## AIM OF THE EXERCISE
Copy out every line below that contains the word "height". The match must respect upper and lower case.

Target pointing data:

○ ○ ○

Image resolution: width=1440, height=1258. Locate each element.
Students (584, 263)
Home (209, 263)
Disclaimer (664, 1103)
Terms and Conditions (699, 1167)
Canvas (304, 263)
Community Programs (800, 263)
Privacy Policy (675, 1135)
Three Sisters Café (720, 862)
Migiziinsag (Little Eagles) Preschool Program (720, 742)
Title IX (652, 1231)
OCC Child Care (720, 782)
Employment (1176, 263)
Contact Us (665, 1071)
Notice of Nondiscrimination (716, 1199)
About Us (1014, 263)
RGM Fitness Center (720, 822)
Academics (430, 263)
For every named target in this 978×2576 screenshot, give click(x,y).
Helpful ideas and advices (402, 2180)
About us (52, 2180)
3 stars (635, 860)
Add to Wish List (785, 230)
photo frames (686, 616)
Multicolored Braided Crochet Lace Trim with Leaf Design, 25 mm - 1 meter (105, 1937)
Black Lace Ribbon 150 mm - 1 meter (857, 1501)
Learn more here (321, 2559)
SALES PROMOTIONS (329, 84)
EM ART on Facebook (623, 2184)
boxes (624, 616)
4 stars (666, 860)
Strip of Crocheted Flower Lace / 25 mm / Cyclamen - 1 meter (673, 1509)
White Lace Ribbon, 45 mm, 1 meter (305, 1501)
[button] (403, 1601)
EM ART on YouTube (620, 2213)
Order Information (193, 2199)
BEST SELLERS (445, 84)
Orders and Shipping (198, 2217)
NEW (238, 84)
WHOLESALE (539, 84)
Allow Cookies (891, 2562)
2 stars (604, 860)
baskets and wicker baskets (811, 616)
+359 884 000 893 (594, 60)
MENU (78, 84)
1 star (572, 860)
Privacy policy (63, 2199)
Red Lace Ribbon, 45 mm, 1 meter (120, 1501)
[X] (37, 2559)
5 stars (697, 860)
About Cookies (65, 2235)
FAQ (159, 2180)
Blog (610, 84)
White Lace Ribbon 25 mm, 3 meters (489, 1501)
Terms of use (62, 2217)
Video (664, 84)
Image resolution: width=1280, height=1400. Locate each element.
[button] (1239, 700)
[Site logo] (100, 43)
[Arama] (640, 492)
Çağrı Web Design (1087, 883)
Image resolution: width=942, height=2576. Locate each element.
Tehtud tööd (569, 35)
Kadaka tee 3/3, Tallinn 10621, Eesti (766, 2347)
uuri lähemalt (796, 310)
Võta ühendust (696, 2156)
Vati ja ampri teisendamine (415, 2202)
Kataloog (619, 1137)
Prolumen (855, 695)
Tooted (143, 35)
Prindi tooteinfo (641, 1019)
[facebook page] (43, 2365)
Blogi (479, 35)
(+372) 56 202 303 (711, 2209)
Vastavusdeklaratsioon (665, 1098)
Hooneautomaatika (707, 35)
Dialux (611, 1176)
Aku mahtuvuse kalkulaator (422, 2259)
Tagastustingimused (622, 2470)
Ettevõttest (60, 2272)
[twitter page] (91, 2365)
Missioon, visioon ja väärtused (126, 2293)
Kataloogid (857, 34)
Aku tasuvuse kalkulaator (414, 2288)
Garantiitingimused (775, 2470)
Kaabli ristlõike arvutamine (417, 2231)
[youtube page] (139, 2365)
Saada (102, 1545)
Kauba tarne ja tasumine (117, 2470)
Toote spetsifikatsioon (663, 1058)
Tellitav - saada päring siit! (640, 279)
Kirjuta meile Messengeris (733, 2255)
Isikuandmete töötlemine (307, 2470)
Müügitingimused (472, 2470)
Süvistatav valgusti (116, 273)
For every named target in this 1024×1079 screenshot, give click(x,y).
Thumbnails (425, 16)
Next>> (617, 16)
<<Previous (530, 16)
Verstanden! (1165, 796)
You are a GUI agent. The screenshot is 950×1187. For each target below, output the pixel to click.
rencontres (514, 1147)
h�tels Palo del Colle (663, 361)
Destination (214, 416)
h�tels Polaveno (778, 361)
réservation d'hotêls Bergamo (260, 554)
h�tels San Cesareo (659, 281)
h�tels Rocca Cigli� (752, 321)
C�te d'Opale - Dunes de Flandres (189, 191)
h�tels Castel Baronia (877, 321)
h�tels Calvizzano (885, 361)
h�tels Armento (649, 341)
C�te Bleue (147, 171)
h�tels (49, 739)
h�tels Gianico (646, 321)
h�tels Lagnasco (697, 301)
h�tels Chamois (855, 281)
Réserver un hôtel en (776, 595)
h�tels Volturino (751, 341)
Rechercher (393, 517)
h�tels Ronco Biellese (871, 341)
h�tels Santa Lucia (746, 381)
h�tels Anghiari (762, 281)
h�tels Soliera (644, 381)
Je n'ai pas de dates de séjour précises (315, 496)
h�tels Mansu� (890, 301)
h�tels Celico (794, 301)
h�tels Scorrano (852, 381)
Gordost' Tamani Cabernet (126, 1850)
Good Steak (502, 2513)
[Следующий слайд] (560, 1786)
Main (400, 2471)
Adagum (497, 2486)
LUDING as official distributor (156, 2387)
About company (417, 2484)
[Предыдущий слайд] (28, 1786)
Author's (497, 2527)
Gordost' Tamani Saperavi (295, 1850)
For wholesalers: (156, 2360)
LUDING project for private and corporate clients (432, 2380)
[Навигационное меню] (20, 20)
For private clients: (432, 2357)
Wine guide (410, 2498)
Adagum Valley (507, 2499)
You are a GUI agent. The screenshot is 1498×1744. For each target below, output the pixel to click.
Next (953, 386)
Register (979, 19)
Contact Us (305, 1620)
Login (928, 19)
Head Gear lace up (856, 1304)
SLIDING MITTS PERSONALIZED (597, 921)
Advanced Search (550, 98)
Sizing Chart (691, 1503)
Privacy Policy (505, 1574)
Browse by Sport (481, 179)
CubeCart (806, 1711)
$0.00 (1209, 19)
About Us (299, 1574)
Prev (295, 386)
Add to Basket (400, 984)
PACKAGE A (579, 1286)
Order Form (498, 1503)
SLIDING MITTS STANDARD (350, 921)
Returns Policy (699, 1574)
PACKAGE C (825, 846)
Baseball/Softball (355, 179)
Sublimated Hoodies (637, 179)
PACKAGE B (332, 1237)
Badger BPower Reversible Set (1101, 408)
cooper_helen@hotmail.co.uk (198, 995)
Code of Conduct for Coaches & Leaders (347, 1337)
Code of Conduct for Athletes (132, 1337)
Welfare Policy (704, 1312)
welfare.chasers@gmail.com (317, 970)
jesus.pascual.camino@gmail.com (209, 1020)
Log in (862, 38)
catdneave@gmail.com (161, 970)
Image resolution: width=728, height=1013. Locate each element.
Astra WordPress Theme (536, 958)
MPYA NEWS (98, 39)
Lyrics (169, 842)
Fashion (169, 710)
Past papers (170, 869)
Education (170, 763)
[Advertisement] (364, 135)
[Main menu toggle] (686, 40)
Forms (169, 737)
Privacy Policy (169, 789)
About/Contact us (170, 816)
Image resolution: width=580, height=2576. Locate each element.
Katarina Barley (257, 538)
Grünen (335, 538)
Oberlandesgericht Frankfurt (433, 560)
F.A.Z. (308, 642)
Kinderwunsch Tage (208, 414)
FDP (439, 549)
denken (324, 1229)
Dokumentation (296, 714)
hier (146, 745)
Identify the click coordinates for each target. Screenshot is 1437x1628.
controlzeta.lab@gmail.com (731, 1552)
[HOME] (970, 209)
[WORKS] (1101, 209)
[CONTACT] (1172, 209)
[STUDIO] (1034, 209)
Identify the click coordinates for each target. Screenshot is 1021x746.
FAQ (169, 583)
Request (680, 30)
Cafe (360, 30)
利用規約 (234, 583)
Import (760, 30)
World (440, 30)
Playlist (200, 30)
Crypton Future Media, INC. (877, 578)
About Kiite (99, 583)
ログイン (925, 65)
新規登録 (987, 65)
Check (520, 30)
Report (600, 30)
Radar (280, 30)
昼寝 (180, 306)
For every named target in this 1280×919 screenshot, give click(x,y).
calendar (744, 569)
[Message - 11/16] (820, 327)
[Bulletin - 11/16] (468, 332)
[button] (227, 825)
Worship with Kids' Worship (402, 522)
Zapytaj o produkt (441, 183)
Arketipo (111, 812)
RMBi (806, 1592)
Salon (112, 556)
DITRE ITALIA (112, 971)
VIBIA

○ ○ ○

## RESULT FOR THIS TASK
Image resolution: width=1440, height=1258. Locate each element.
Image resolution: width=1280, height=1400. Locate each element.
Image resolution: width=942, height=2576. Locate each element.
Image resolution: width=728, height=1013. Locate each element.
Image resolution: width=580, height=2576. Locate each element.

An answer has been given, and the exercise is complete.